“Quero acabar com decisão monocrática do STF”, é o que defendeu o candidato ao Senado Federal, Kennedy Nunes (PTB), em entrevista no programa SC no Ar, da NDTV, nesta quarta-feira (21).
Kennedy Nunes participou de sabatina no SC no Ar, nesta quarta-feira (21) – Foto: Leo Munhoz/NDO jornalista e deputado estadual afirma que faz parte de um projeto nacional que propõe eleger dez senadores, que devem se juntar aos 34 da base do governo, e assim, formar maioria no plenário para apoiar o candidato Jair Bolsonaro (PL), em caso de reeleição.
“Eu quero, por exemplo, acabar com a decisão monocrática. O que é isso, Kennedy? É o que aconteceu com o ministro Barroso em relação ao piso de enfermagem. Uma decisão monocrática, ou seja, só ele diz não. Isso tem que acabar.”
Fim de indicação política no STF
Ele afirma, ainda, que alguns ministros do Supremo Tribunal Federal “saíram da caixinha” que precisam ficar, ou seja, da Constituição, o que pode afetar a liberdade dos cidadãos.
“Apreenderam celulares de empresários, alguns porque deram joinha” num assunto. E o STJ não aceita print de WhatsApp para prova contra o tráfico de drogas. Quer dizer que para tráfico de drogas não vale e para apreender telefone de empresários que geram renda e emprego, vale?”, destaca.

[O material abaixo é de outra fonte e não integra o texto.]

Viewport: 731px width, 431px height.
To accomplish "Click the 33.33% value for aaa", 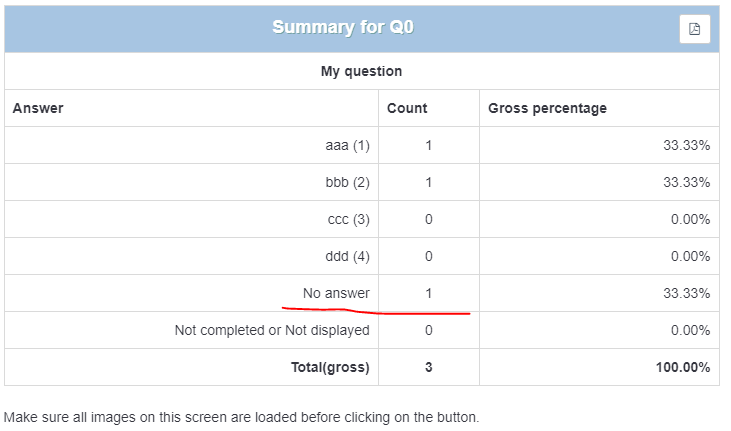I will (686, 145).
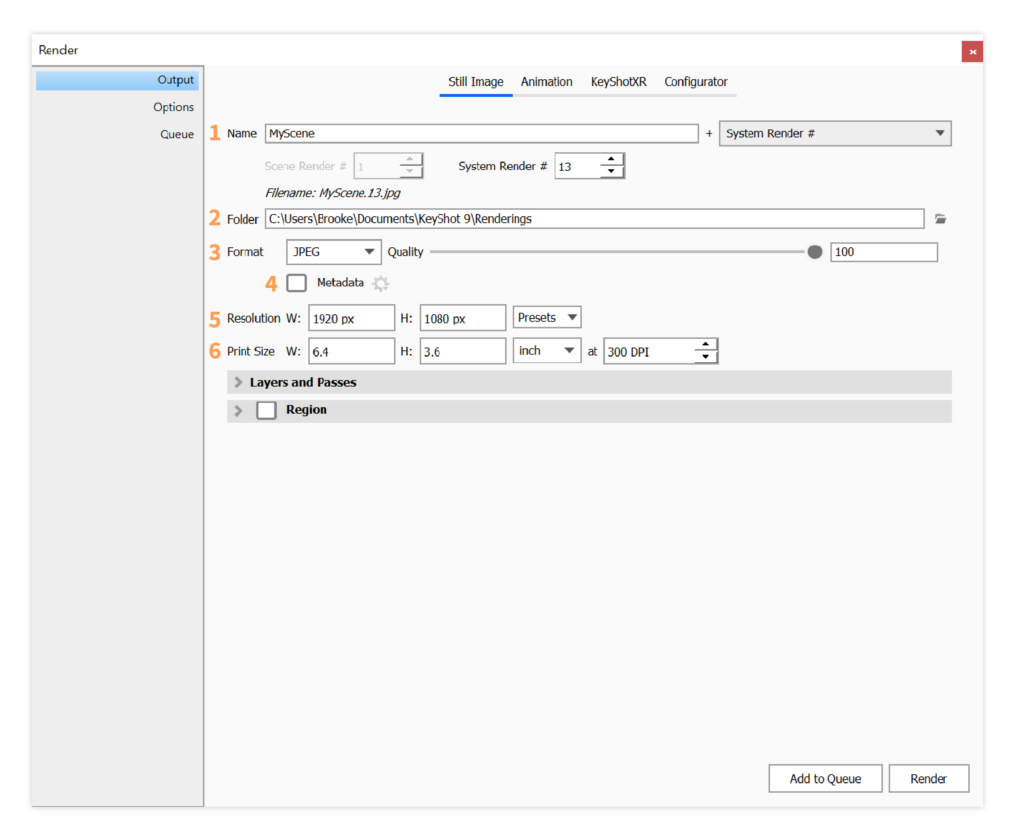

A apresentadora Márcia Dutra questiona se o candidato pretende acabar com o cargo vitalício na Corte. Ele diz que, além disso, quer terminar com a indicação política. “Nós temos que ter entrada lá por antiguidade ou meritocracia. E mais, eu quero proibir ministros da Suprema Corte de dar entrevista e transmissão ao vivo dos julgamentos. Eles têm que ficar nos autos do processo.”
Pena de prisão perpétua
Em relação às propostas do candidato, está a revisão do Código de Processo Penal. Kennedy Nunes diz que quer discutir a pena de prisão perpétua no Brasil, além de acabar com a saída temporária dos presos e a visita íntima.
“E daí tem a hora da visita íntima? Para! Daqui a pouco vai ser melhor estar na cadeia do que livre! Nós precisamos ter coragem para enfrentar essas mudanças!”, ressalta.
Em função de seu posicionamento, o candidato afirma que está sendo ameaçado. “Eu ando com segurança da Polícia Militar! A Polícia Federal me deu porte de arma. Por quê? Por causa desses enfrentamentos que eu faço e não tenho medo. Eu sei que para todo tipo de liberdade, a luta, às vezes, é preciso pagar com a própria vida.”
“Freio do STF”
O candidato afirma que, em caso de vitória do candidato à presidência Luiz Inácio Lula da Silva (PT), “o freio” para o Brasil “não virar uma Venezuela” são os senadores e os deputados.
“Você precisa votar em senador que, por exemplo, não dependa de licenças para as suas atividades. O outro candidato indicado pelo presidente Bolsonaro, menino bom, mas ele é produtor rural de peixe, tem barco de pesca. O barco de pesca dele depende de licenças ambientais do governo. Você acha que se o Lula ganhar ele vai defender a pesca e o barco dele ou ele vai defender as nossas questões conservadoras?”, dispara.
“Nunca votei no Lula”
Ao falar sobre a trajetória política de Kennedy Nunes, Márcia Dutra pontua que em uma das três vezes que se candidatou a prefeito de Joinville recebeu apoio do PT. A apresentadora questiona se hoje em dia ele buscaria o apoio das esquerdas para derrotar um adversário comum.
“Eu não queria nem o apoio do Tebaldi [PSD], nem do Carlito [PT]. E aqui, em Florianópolis, o Raimundo Colombo, Gelson Merisio, Júlio Garcia, que eram os meus líderes à época, me obrigaram a aceitar o apoio deles. Eu disse “vai dar errado”. E deu.”
Assim, ele enfatiza que não aceitaria se unir de novo às esquerdas. “O presidente Bolsonaro uma vez disse que votou no Lula para não votar no Fernando Henrique. Esse mal eu não tenho, eu nunca votei no Lula.”
Kennedy Nunes (PTB)
Clarikennedy Nunes nasceu em 16 de janeiro de 1970 em Joinville, no Norte catarinense. É casado com Sigiane, pai de Sigian e Rhuan e filho de Claribalte Nunes e Zenaide Francisco Nunes.
É bacharel em Comunicação Social, com ênfase em Jornalismo pelo Ielusc. Foi comunicador de rádio. Aos 28 anos (1998) elegeu-se vereador em Joinville, para o qual foi reeleito em 2000. Kennedy concorreu a prefeito de Joinville em 2004, 2008 e em 2012, mas não se elegeu.
Em 2006 venceu a eleição para deputado estadual em Santa Catarina, atuando em quatro mandatos: 2007-2010; 2011-2014; 2015-2018 e 2019-2022.